*** SUPPLIED ENTRIES ***

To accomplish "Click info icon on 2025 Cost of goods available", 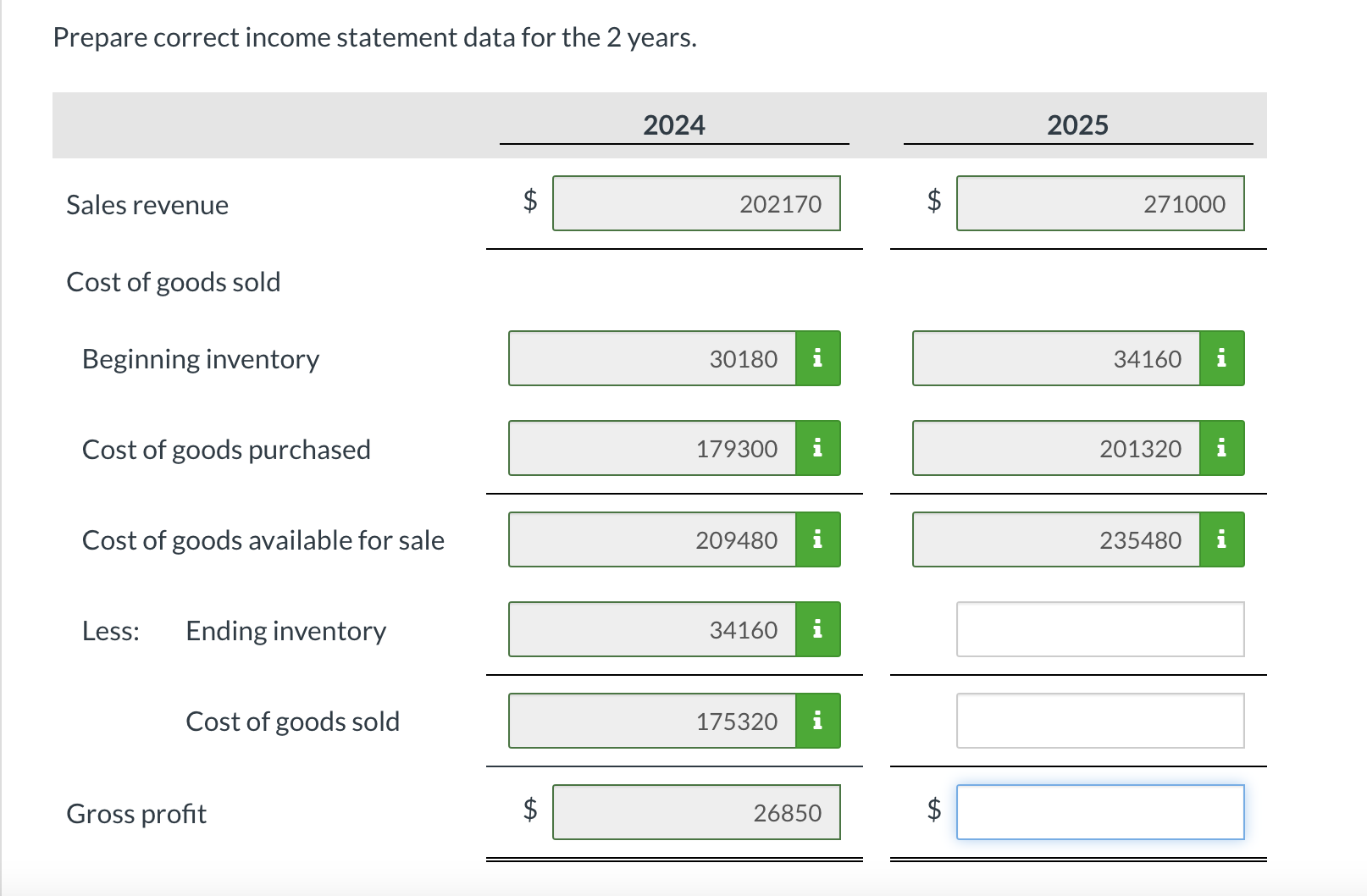I will [x=1220, y=539].
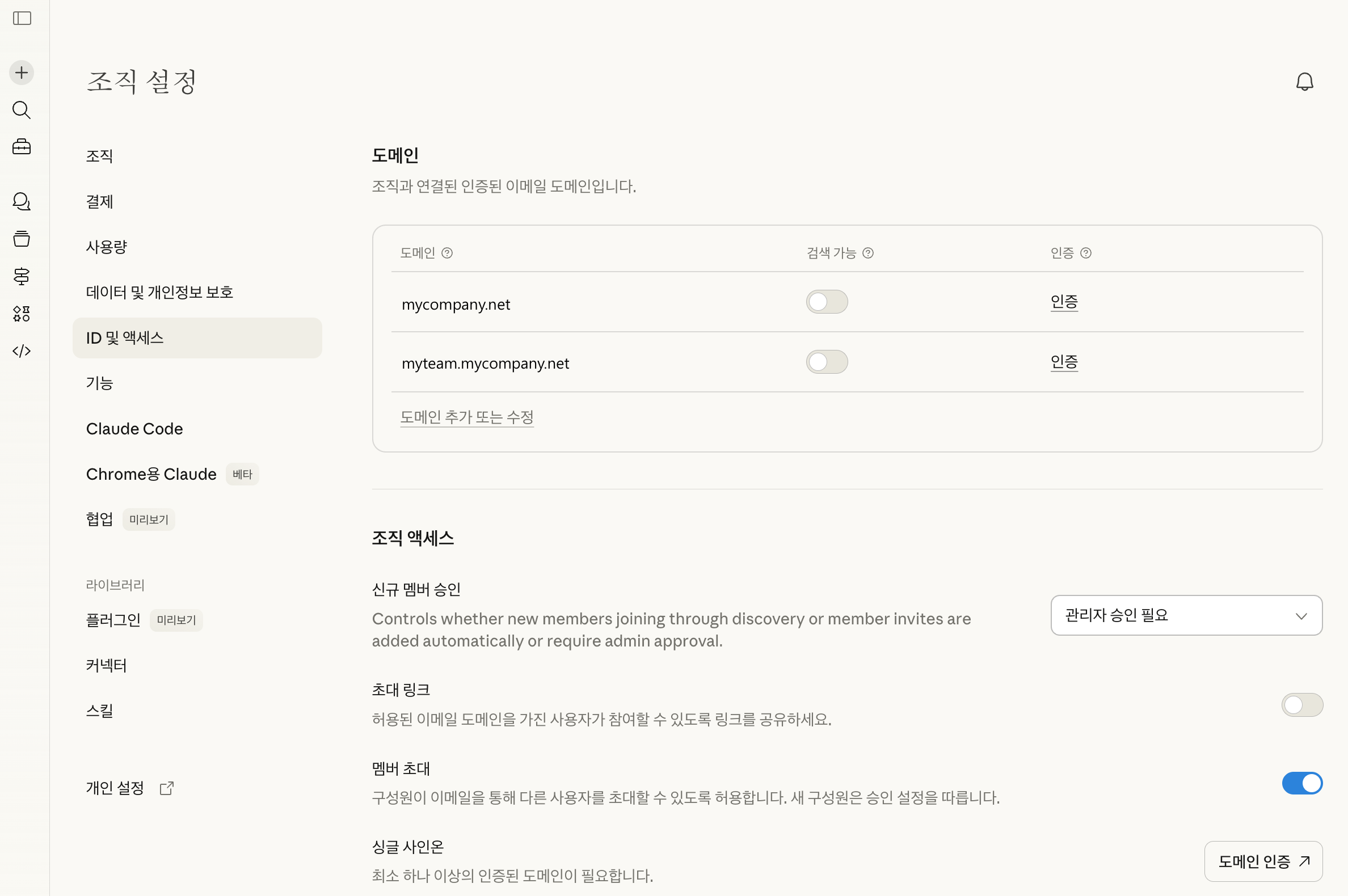This screenshot has width=1348, height=896.
Task: Click help icon beside 검색 가능
Action: (x=868, y=253)
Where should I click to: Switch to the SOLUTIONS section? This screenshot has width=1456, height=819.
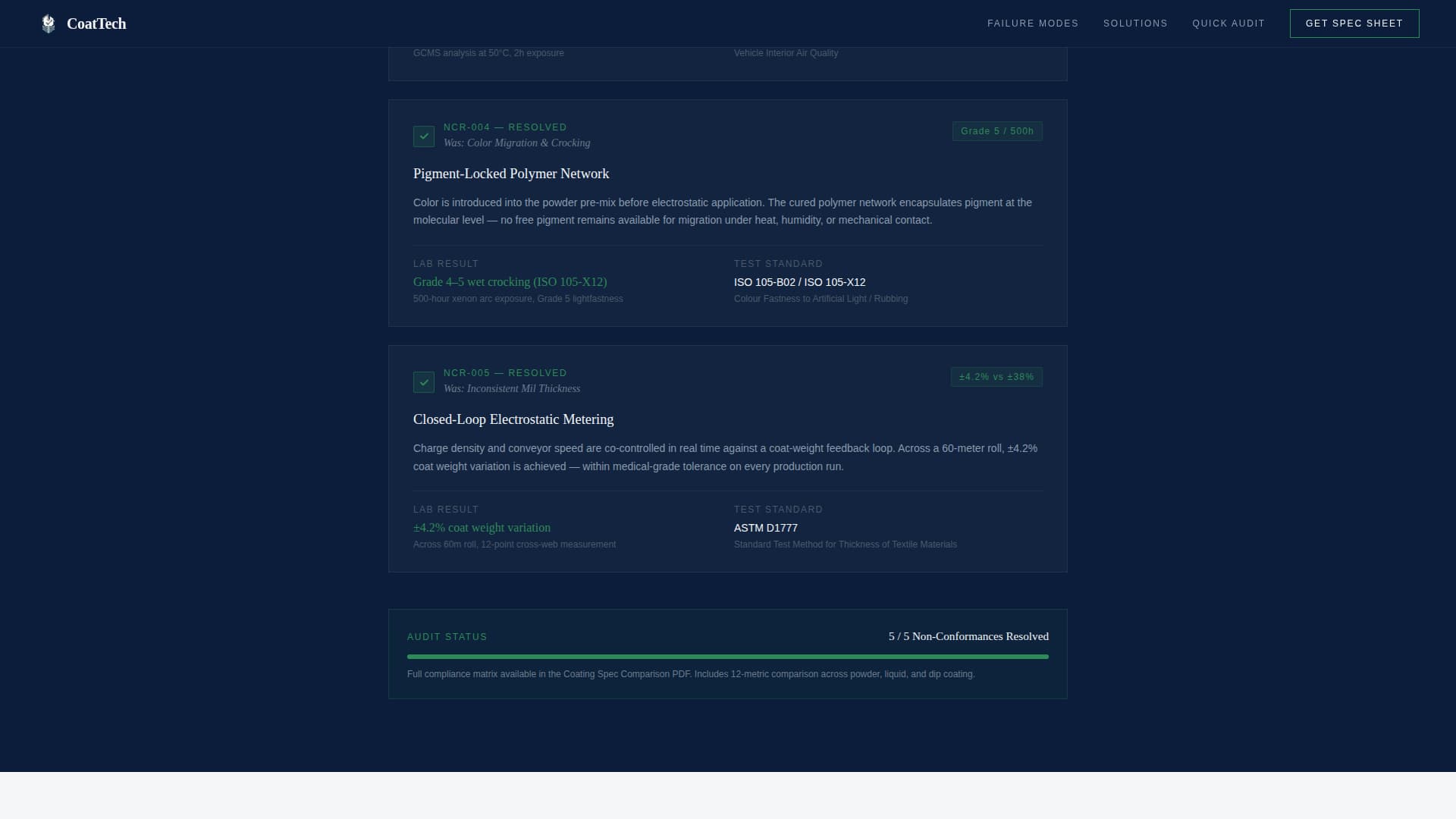click(1135, 23)
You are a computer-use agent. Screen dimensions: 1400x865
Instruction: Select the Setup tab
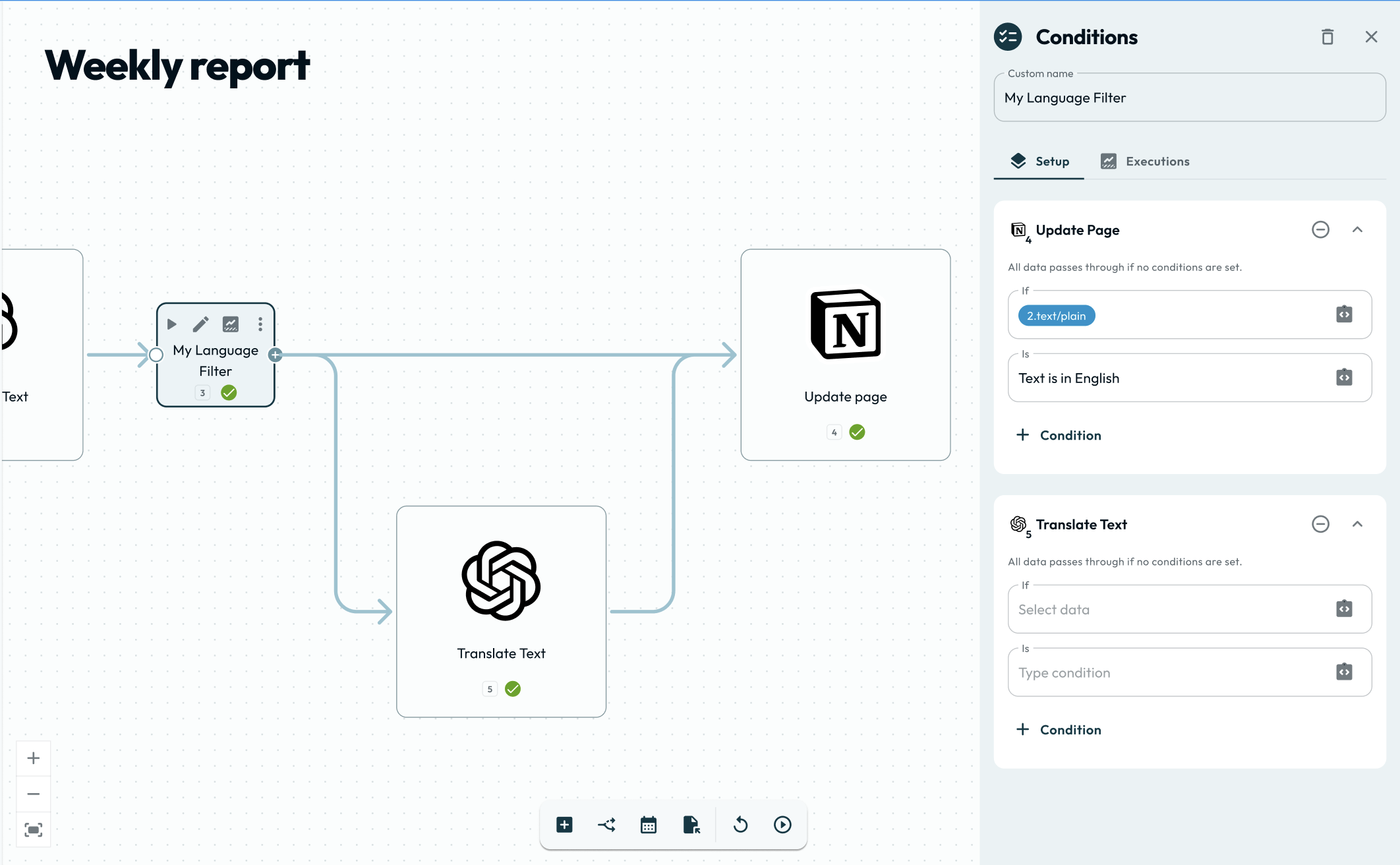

*** End of SUPPLIED ENTRIES ***

**YOUR OBJECTIVE**
Please retype the lines from the one that contains "Where should I" to the final line of the records, both included, exactly as written and without any pictures.

**TASK SOLUTION**
Where should I click to: Switch to the SOLUTIONS section? This screenshot has width=1456, height=819.
click(1135, 23)
You are a computer-use agent. Screen dimensions: 1400x865
Instruction: Select the Setup tab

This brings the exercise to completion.